Spenden
Therapie & Rückenzentrum
Wir danken den Therapie-und Rückenzentren Wipperfürth, Hückeswagen und Wermelskirchen, im Namen der #VORTOURderHoffnung, für die großzügige Spende von 1.200 €!
Die Spende wurde übergeben von Frank Happel und wird vielen krebskranken Kindern helfen.
Vielen Dank dafür.

Spenden an die Vortour der Hoffnung 2020

Anfang Dezember erhielt die Vortour der Hoffnung in Wipperfürth einen
Scheck über 1.200 €.
Die Rückenzentren in Wipperfürth, Hückeswagen und Wermelskirchen vertreten durch Frank Happel, gaben je 400 €. Wie jedes Jahr spendeten die Rückenzentren für soziale Zwecke. Pro Jahr sind das ca. 5000 – 7000 €, von denen etwa die Hälfte ins Ausland
geht. Es werden Schulen und Patenschaften unterstützt.

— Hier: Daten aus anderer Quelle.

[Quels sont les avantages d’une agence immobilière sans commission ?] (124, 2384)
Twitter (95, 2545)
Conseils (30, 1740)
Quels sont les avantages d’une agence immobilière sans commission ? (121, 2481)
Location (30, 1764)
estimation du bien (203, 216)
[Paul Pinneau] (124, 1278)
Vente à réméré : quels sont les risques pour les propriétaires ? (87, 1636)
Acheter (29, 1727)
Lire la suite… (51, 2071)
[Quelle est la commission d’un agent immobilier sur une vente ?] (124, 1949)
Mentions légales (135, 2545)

In diesem Jahr geht Frank Happels Spende, über die Vortour der Hoffnung,
an das Kinder – und Jugendhospiz Baltasar, nach Olpe. Es ist also möglich,
dass Spender eine objektbezogene Spende für diese Region geben.

 

Iris und Wolfgang Dohlien aus Marienheide sind die „Kümmerer“ im Oberbergischen.
Sie sammeln Spenden bei Privatpersonen, Sparkassen und verschiedenen Firmen.
Seit 2006 sind sie über einen Freund aus Bad Breisig bei der Vortour der Hoffnung und
radeln jedes Jahr mit über 100 bis 150 Radfahrern für krebskranke Kinder.
Leider konnten die Vortour und Tour der Hoffnung dieses Jahr durch den Corona-Virus nicht
stattfinden. Somit gingen in 2020 viele Spendengelder verloren.
In 2019 wurden für die Vortour der Hoffnung 615.831 € gesammelt,
die in die Gesamtsumme der Tour der Hoffnung von 2.380.000 €, eingeflossen sind.

 

Der Hauptsport der Eheleute aus Marienheide ist seit vielen Jahren, das Rennradfahren.
Dabei haben sie erfahren, wie wichtig es ist, sich ganzheitlich zu trainieren.
Unter anderem machen sie das, an Geräten des Milon-Zirkels, oder neuerdings mit dem eGym – Programm im Rückenzentrum am Hausmannsplatz in Wipperfürth.
In diesen Zeiten sollte man sich besonders fit halten, sagt Iris Dohlien.

 

Auskünfte zu der Vortour der Hoffnung erteilen Ihnen gerne die Eheleute Dohlien
unter : 02264 – 7364 oder 0151 2261 5103
oder per Email unter : w.d.linge@t-online.de.

Spende 2020

Jan Lumberg (l.), Leiter der Physiotherapie in Wipperfürth, und Frank Happel (r.), Inhaber der Therapiezentren Hückeswagen, Wipperfürth und Wermelskirchen überreichten Ludger Sänker, Leiter der Psychologischen Beratungsstelle Herbstmühle, einen Scheck über 3000 Euro. Foto: Therapiezentrum

Der Leiter der Psychologischen Beratungsstelle in Wipperfürth freut sich über die unverhoffte finanzielle Zuwendung.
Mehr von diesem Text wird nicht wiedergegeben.